(Item coordinate data)
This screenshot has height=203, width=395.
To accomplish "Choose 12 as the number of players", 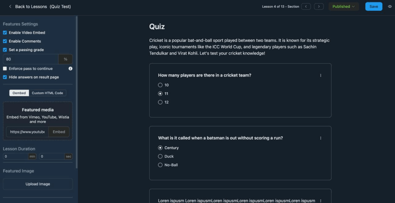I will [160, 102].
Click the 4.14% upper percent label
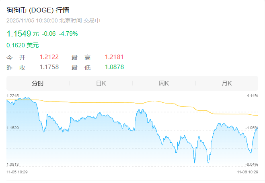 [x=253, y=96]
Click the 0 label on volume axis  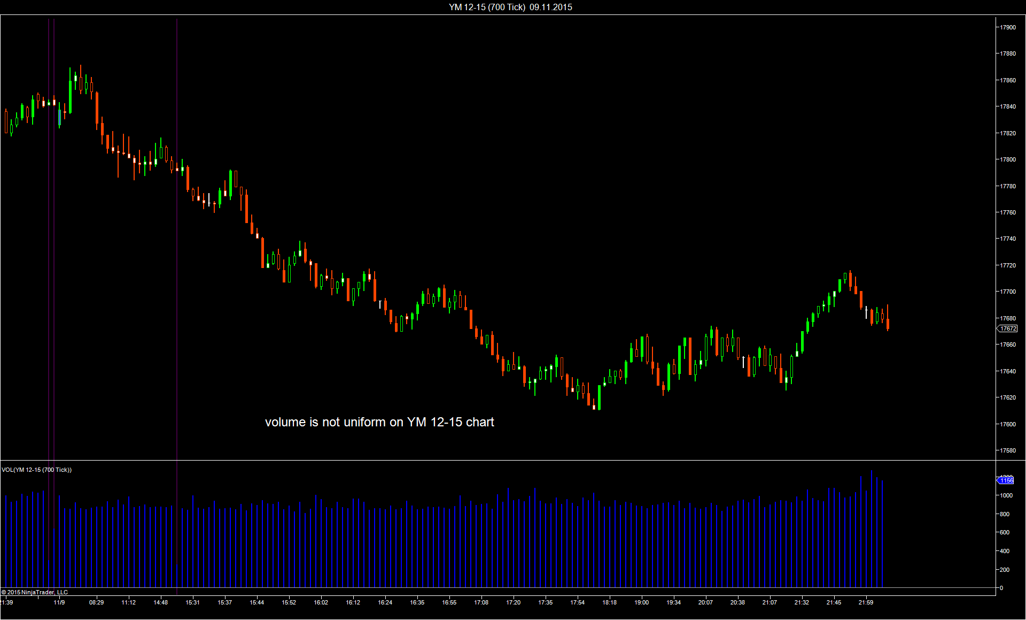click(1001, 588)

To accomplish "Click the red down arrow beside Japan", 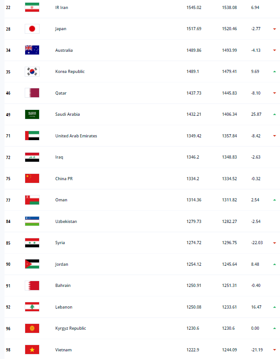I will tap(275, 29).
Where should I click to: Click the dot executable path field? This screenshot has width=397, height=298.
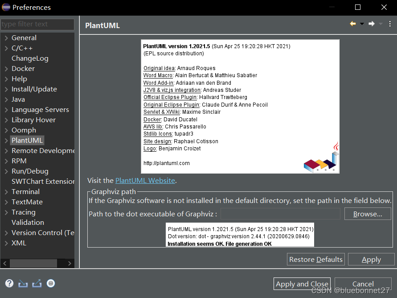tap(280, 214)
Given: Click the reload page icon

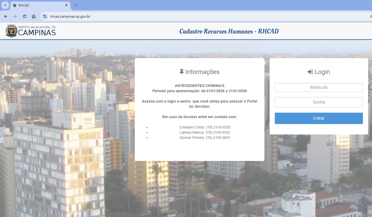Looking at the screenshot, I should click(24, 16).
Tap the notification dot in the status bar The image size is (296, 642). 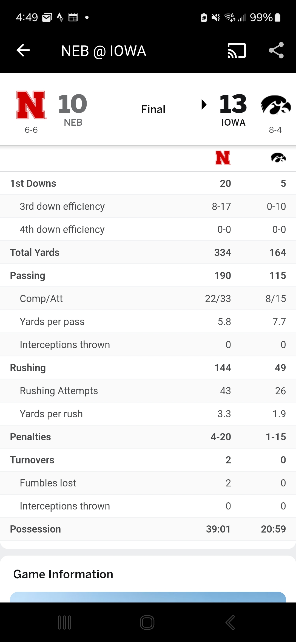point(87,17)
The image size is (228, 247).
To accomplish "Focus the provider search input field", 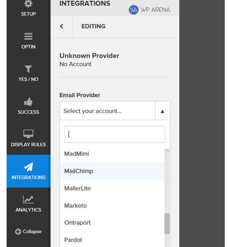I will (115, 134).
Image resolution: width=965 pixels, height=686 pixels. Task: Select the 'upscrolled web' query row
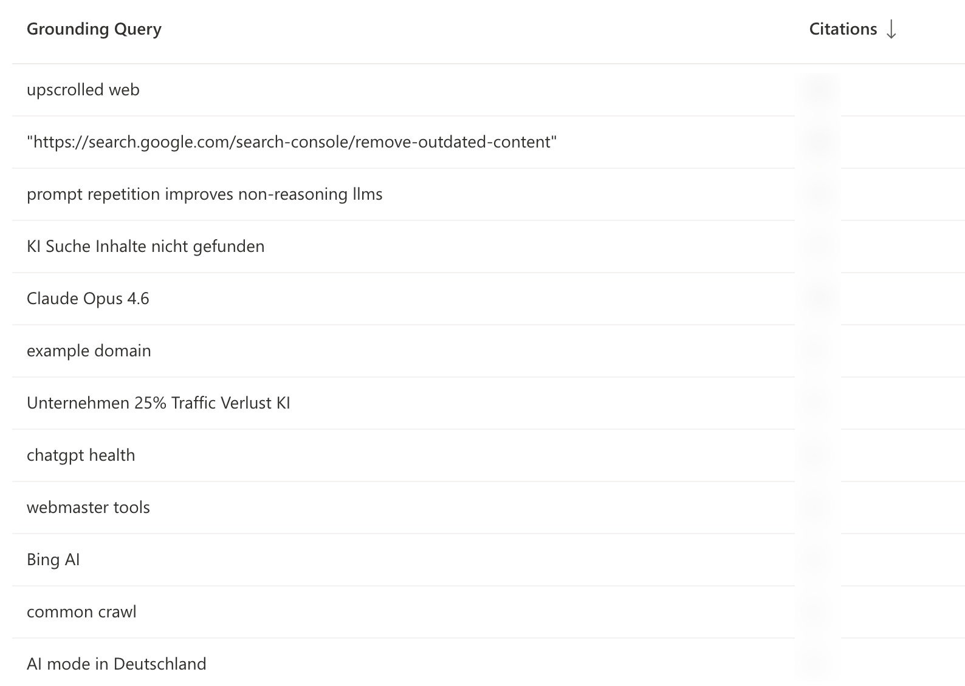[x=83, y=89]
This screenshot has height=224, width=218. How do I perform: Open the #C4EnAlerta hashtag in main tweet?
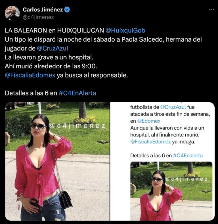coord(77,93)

==

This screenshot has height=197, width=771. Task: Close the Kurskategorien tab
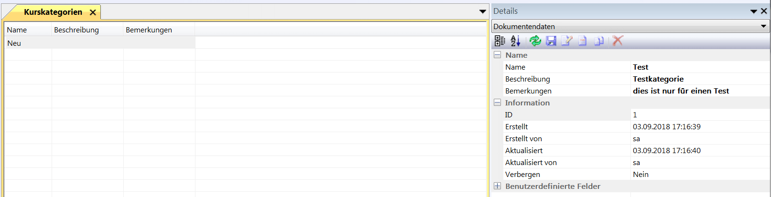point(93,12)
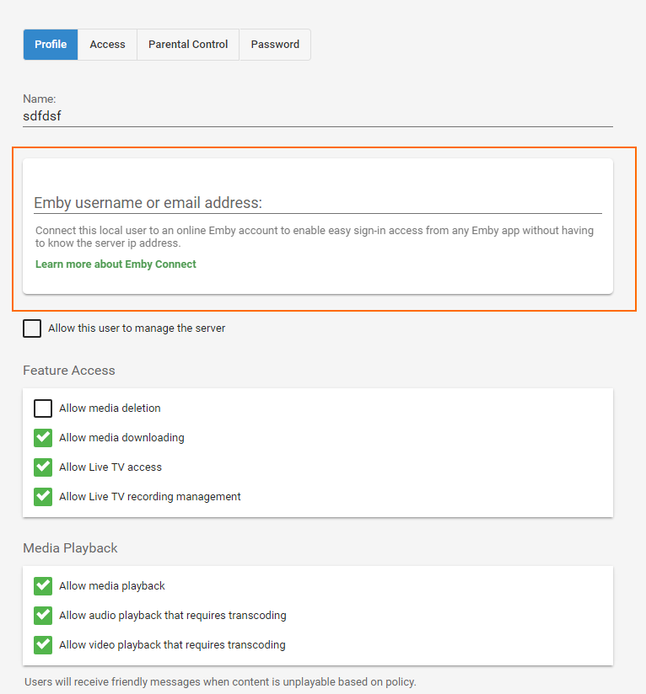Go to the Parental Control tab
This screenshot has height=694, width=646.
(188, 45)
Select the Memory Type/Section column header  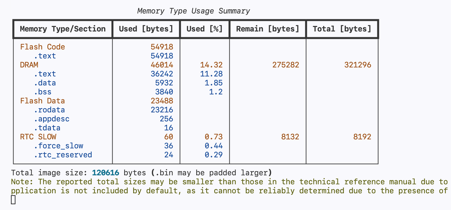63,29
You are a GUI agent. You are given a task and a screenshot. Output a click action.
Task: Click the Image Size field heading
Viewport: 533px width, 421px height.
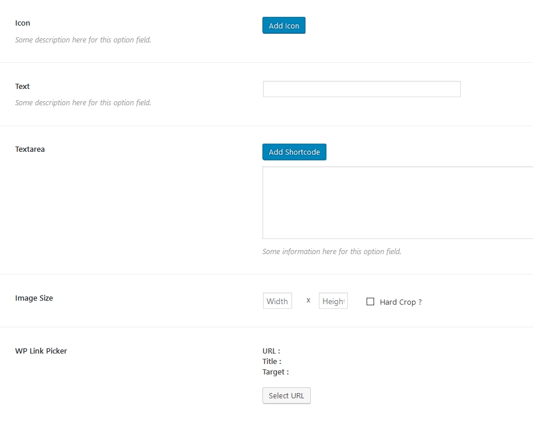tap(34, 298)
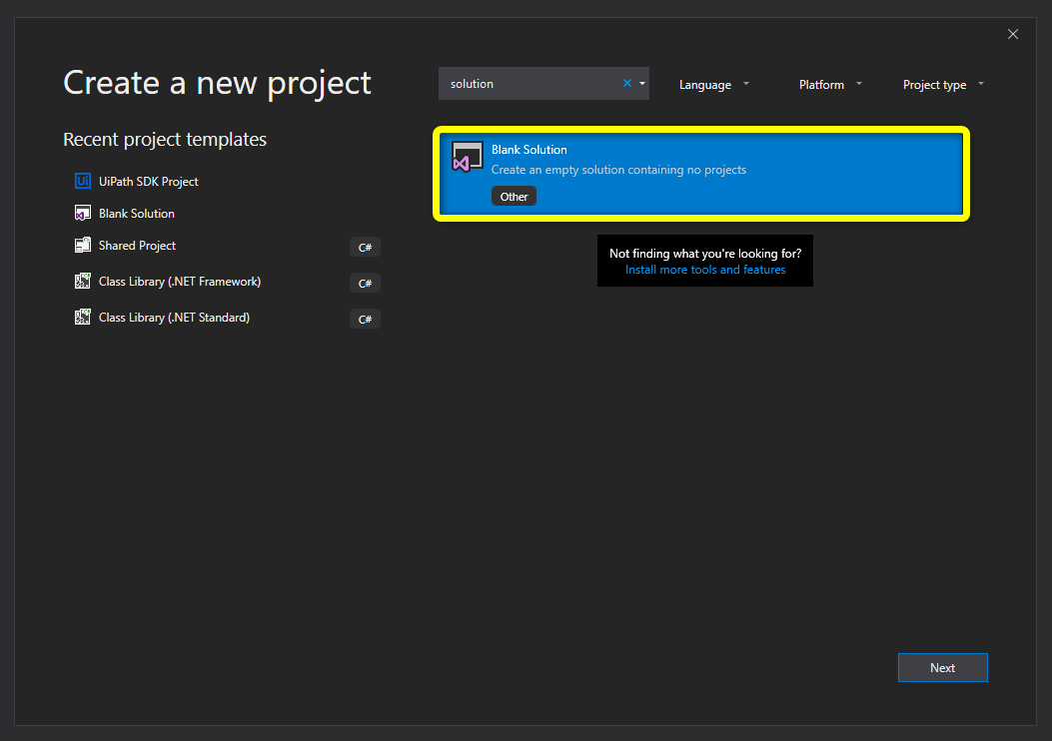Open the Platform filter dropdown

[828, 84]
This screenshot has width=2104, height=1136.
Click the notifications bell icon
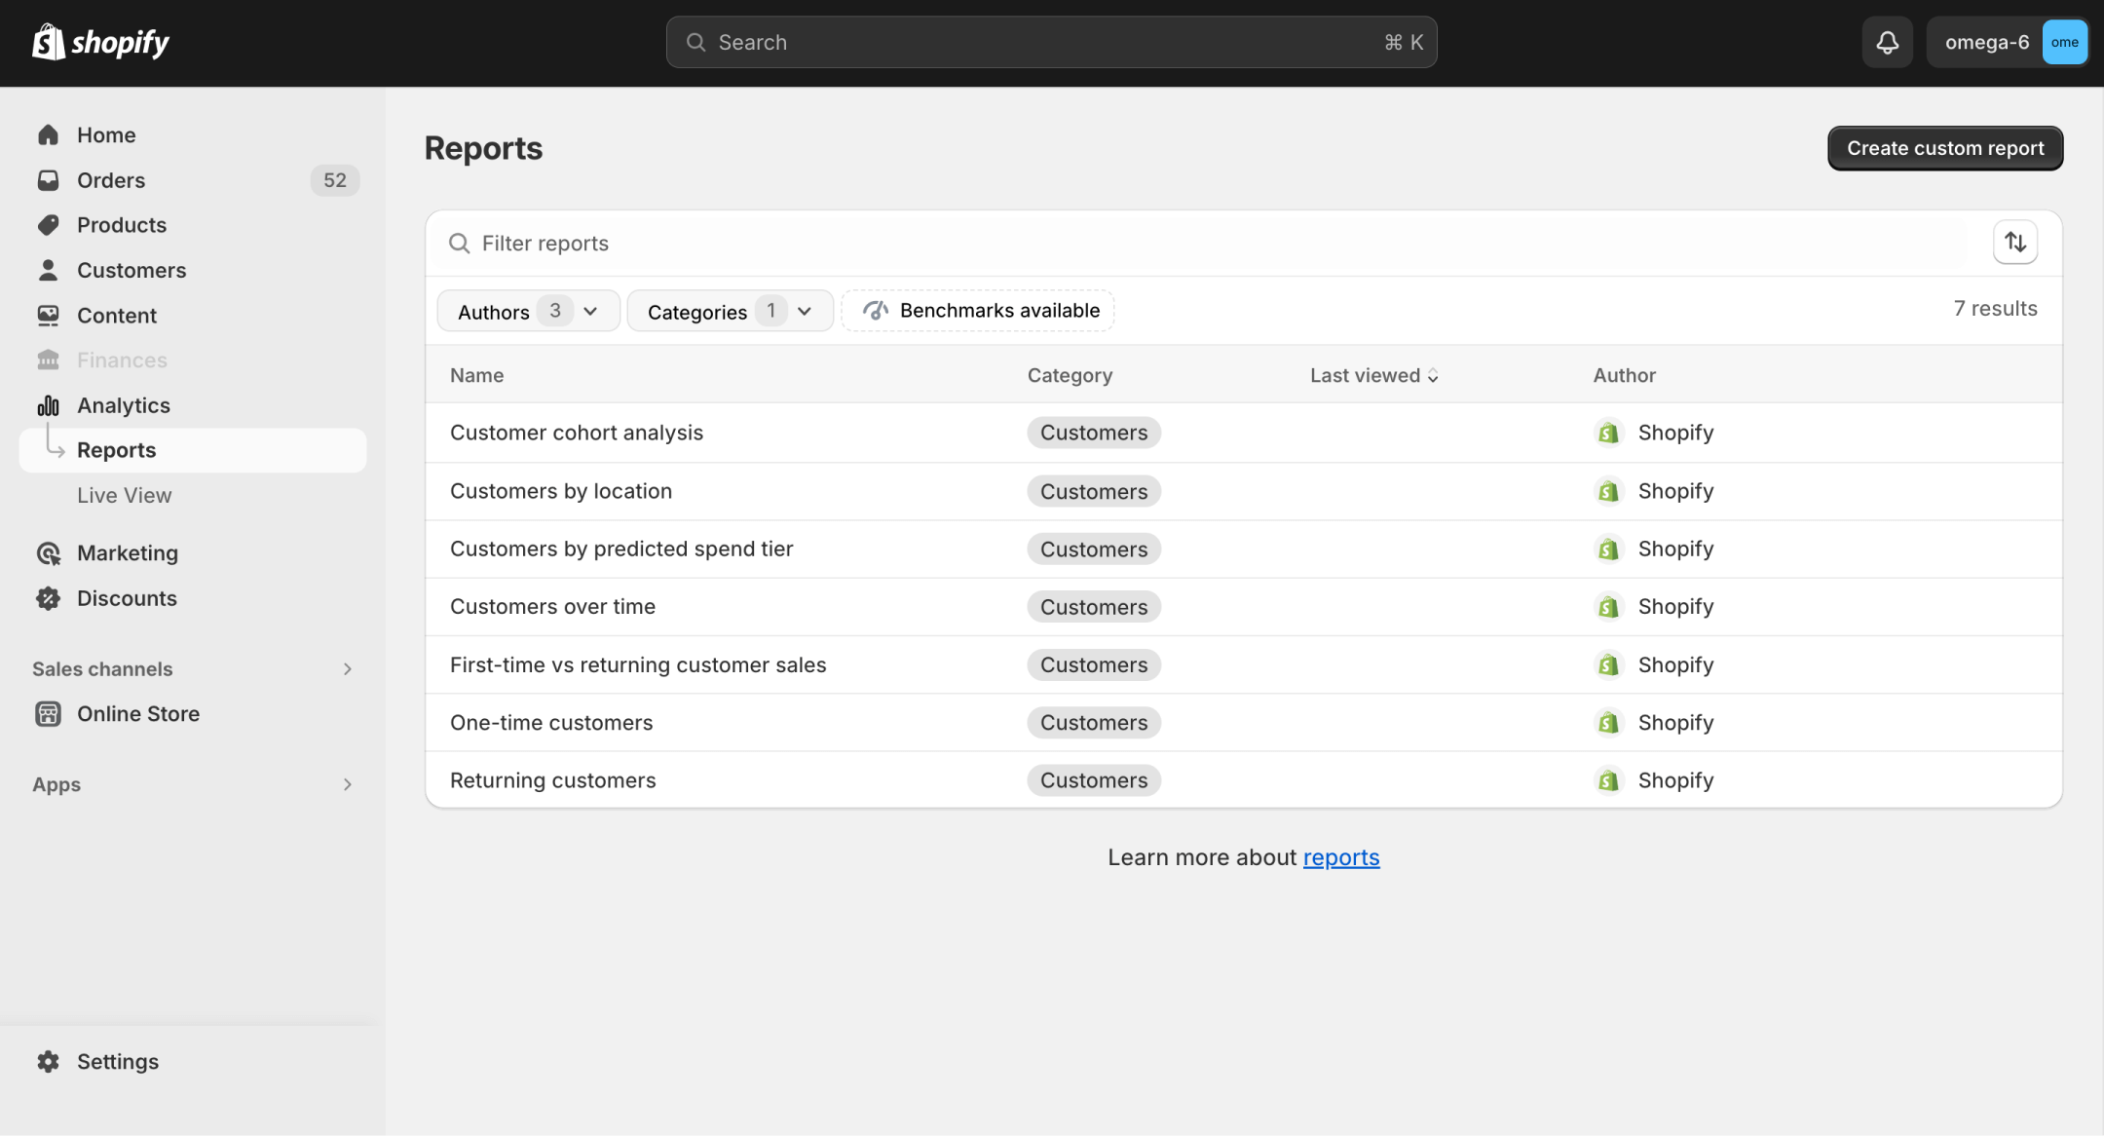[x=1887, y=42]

Task: Echo the rows from the line containing "You are a GUI" through the line containing "[x=1887, y=42]", including both of those lines, and leave the pictures out of your answer.

Expected answer:
You are a GUI agent. You are given a task and a screenshot. Output a click action.
Task: Click the Image Size field heading
Viewport: 533px width, 421px height.
tap(34, 298)
Open the Platform filter dropdown

[828, 84]
This screenshot has width=2104, height=1136.
Click the notifications bell icon
[x=1887, y=42]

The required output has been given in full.